Fall Semester greetings, and an image to ponder

Happy new academic year to my students, and to whoever else might happen upon this post.  If you are a student of mine, I especially want to affirm you: the URL for this site may appear on your syllabus, but you’re otherwise not required to visit here.  If you’re here, then, it’s because you have some inclination toward going above and beyond what is asked of you.  That trait–something in you that no assessment test will ever be able to measure–will nevertheless stand you in good stead as few other traits or abilities will, and for years after your days of formal education are past.

Why we should train workers

My source for this image was via someone in my Twitter feed (which I unfortunately didn’t make note of).  Here is the article itself, from Brookings.

I am a couple of weeks late in getting this post up; the semester got up and running (it’s been good, so far), but the work of doing that and some family illnesses at home have cut into spare time for writing here.  As it happens, though, the work in class that I’m most proud of so far seems to me to run counter to the implications of the assertion in the image you see here.  We’ve done precious little thus far that overtly prepares you for work, much less prepares you as we would prepare intelligent machines for the work they do, and I’m quite proud of this fact: this past week, we’ve looked at some paintings and talked about some poems in our Comp I classes, and in Comp II we’ve talked about rhetorical appeals.  The rest of the semester, once we begin working on writing and research projects, will indeed have some value to you in your future careers and lives away from work; but, again, I won’t be training you as though you are machine-learning algorithms.  There are two pretty simple, obvious reasons for that: you already possess such an algorithm (though we still don’t quite understand how it works); and, for that matter, you’re already a far superior information processor, that even the fastest computers can only begin to approach in ability.  There’s also a third, more existential reason: You are, or should be, more than the work you will be hired to do.

It’s for these reasons that the assertion that accompanies the image is both deeply weird and more than a little lacking in awareness of what a good education should do for students.

The holy grail of machine learning is to construct an algorithm that approximates human learning.  Though I admit from the outset that I’m not even especially well-read in AI research, I can say with some confidence that we’ve only just reached the “approximates” stage.  Yet, the assertion takes as a given that that stage is good enough so that we can begin to train humans in the same way.  The problem with that is that, as a commenter on the Techtank article said on Twitter (paraphrasing here), “Okay, Bob, we’re gonna place you in a room with millions of untagged cat photos and check back with you in about 30 years to see what you’ve learned.”  The commenter’s point is that that’s what that kind of training would look like, since that’s how we train machine algorithms to learn.  You, however, learned fairly quickly, and from only a couple of examples, what a cat looks like: it is as though the way in which your brain functions is a demonstration of Plato’s theory of forms.  So, then, the Techtank essay makes a very strange suggestion.  Even more important, though, and setting aside for this post the question of whether computers can learn in the same manner that people do, it seems to forget, or regard as unimportant, a fundamental fact: computers in their essence have only one job to do.  As human beings, you have more than one job, and most of them have little to do with your employment.

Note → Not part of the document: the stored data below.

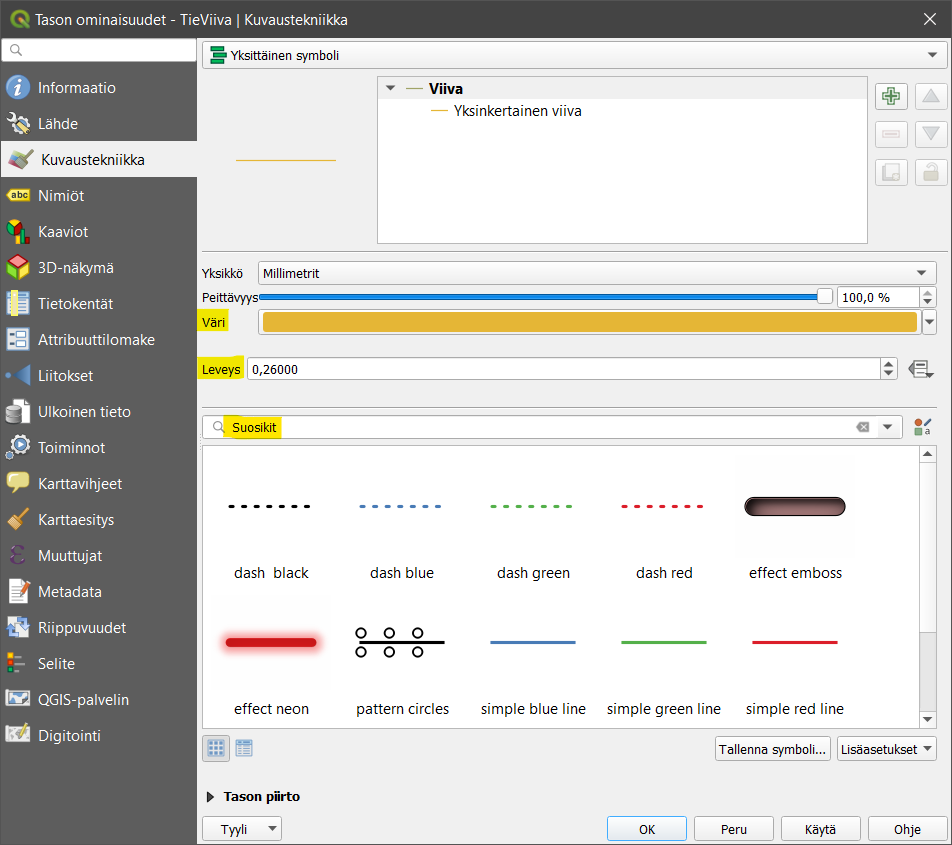Open the Yksikkö Millimetrit unit dropdown

click(596, 273)
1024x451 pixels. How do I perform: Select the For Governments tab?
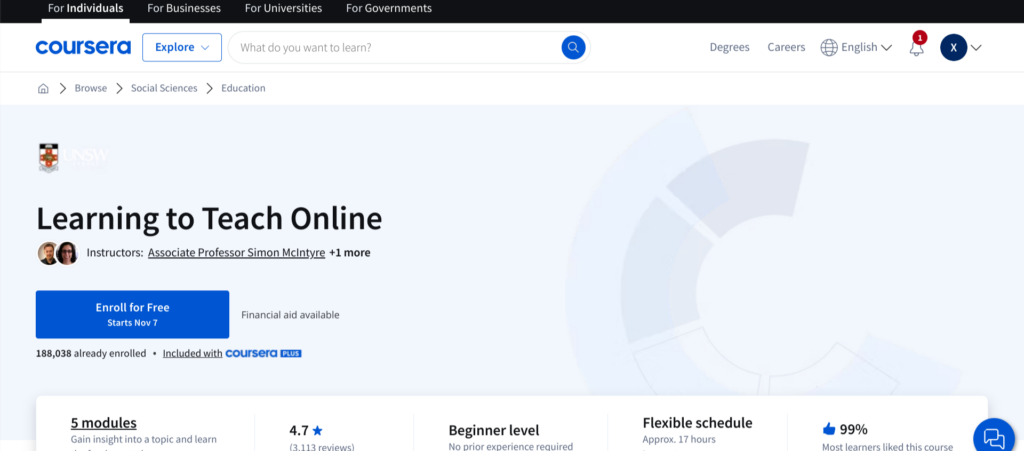click(389, 9)
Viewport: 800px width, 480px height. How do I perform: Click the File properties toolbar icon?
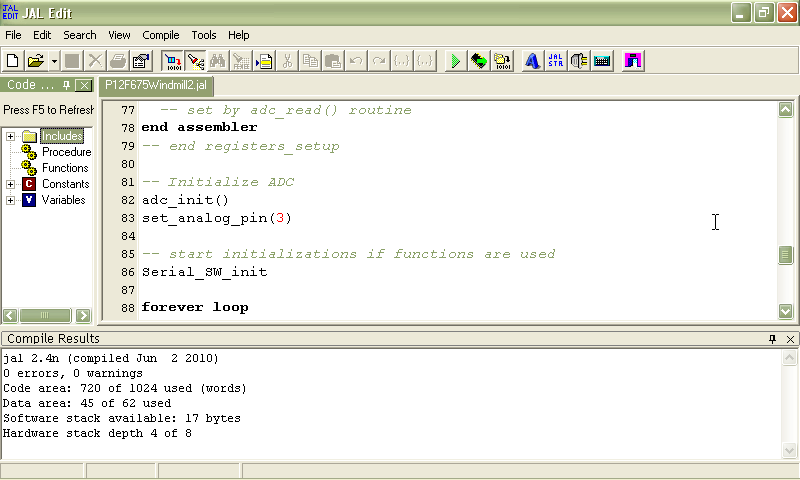(x=141, y=61)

This leads me to the other point I want to make: that machines don’t navel-gaze, but we do–as well we should–and school should help us become more adept at it . . . not to mention maybe, over time, becoming less self-absorbed.  (Machines, you may have noticed, are perversely self-absorbed–to the point that they aren’t even aware they are machines.)  Sure, we could train people the way we train machines, but machines don’t leave the workplace.  But you?  Who do you say you are when you go home?  When you are with family or friends?  When you worship, or see no point in worshiping?  When you yell at the news and/or march or volunteer for a cause and/or vote?  When you contemplate a sunrise or sunset or the stars or the mountains or an ocean . . . or an enormous floating mass of plastic in the ocean?  When you contemplate your mortality?  Being in school, by itself, can’t answer those questions for you, but a good education gives you a set of languages that can help you articulate your responses to them.  As I would tell my students back when I taught Introduction to Humanities, “This class won’t help you get a job, but it will make you more interesting to talk to at parties.”

To be trained like a machine or, for that matter, to value only that part of your time in college which you see as preparing you for a career, is to reduce yourself to a drone.  Whether it’s done to you or you choose to do it to yourself, it makes no difference.  Fortunately at Butler, we do what we can to provide our full-time students with a pretty-good community-college version of a liberal arts education.  We do what we can, in other words, to, yes, help make you employable but at the same time discourage you from becoming drone-like.  I look forward to doing my own small part in helping you achieve those two things.